◆ PROMPT:
All lines in the records below with the word "target" must be returned.

◆ RECORDS FOR THE EXERCISE:
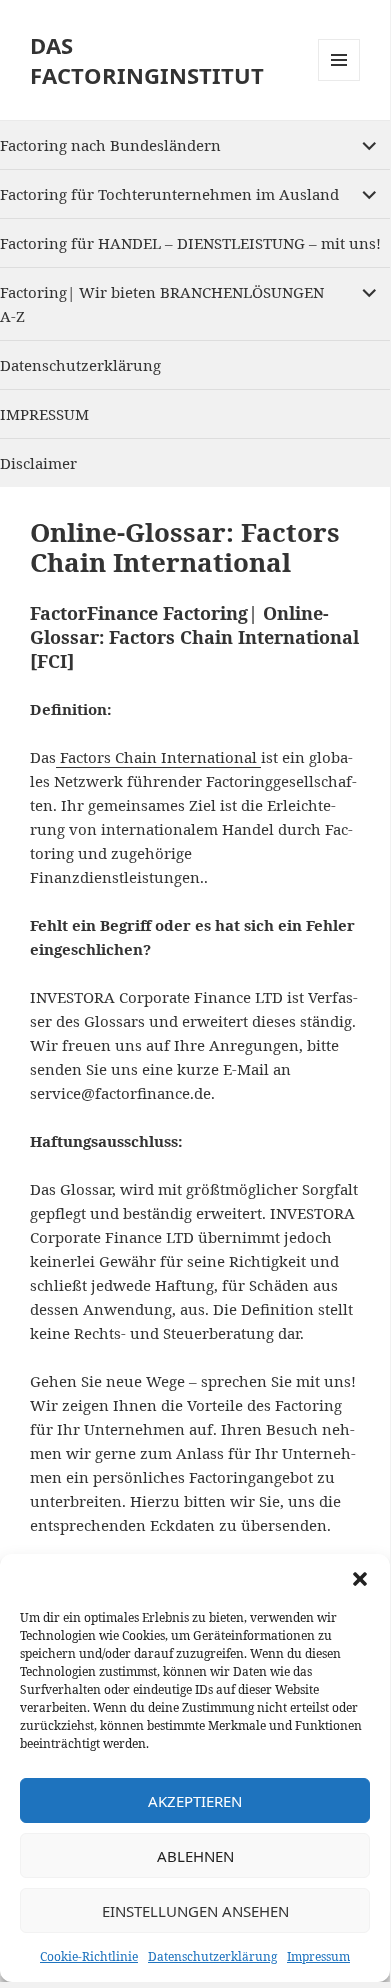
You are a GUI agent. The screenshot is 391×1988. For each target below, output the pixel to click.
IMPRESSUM (44, 414)
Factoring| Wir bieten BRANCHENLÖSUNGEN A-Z (162, 304)
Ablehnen (195, 1856)
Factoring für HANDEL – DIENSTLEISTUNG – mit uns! (190, 243)
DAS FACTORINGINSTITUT (147, 60)
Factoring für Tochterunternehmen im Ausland (169, 194)
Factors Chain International (158, 757)
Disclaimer (38, 463)
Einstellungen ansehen (195, 1911)
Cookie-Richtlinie (89, 1956)
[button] (360, 1579)
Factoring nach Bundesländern (110, 145)
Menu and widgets (339, 80)
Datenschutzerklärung (212, 1956)
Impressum (318, 1956)
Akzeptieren (195, 1801)
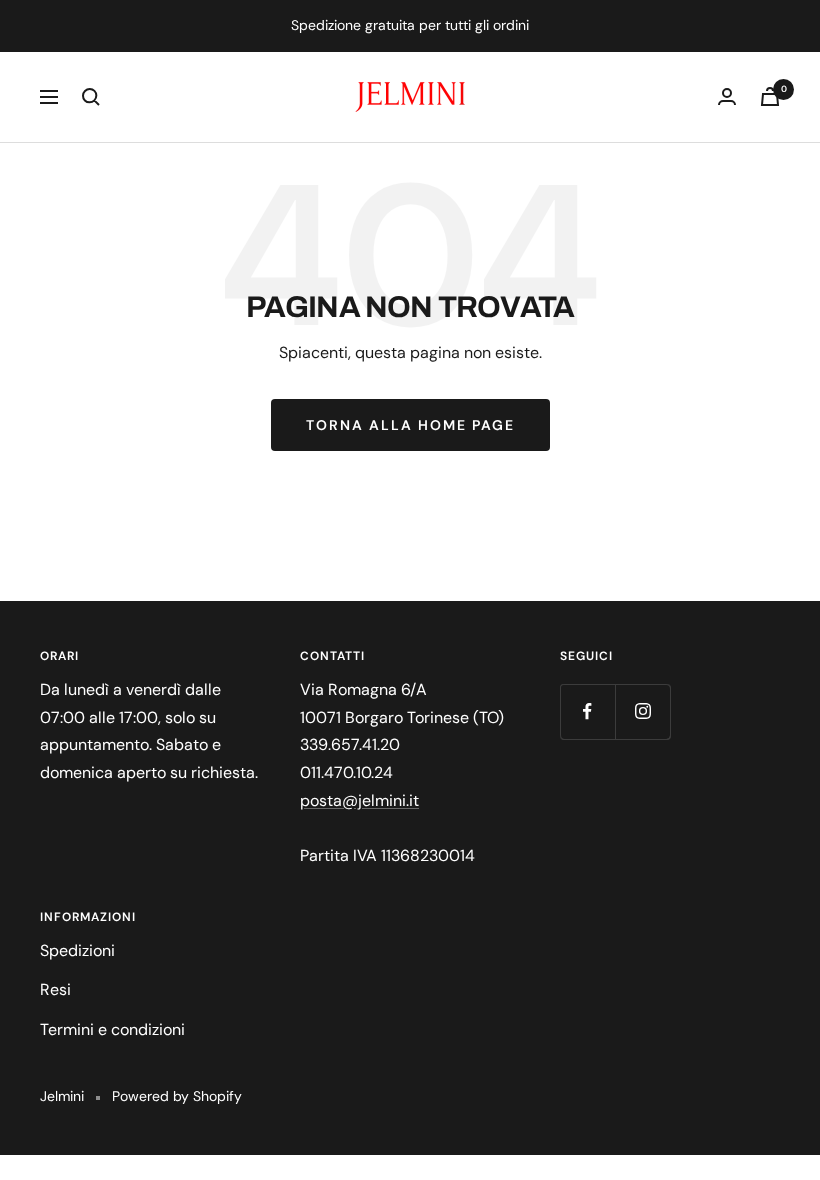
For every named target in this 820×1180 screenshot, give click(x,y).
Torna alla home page (410, 425)
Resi (55, 989)
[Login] (727, 96)
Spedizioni (77, 950)
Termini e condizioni (112, 1029)
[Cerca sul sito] (91, 97)
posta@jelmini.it (359, 800)
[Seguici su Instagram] (642, 711)
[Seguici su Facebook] (587, 711)
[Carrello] (770, 96)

◆ EXERCISE RESPONSE:
You are a GUI agent. The screenshot is 391×1988. For each target below, output the pixel to click.
For every named target in this 820×1180 screenshot, give click(x,y).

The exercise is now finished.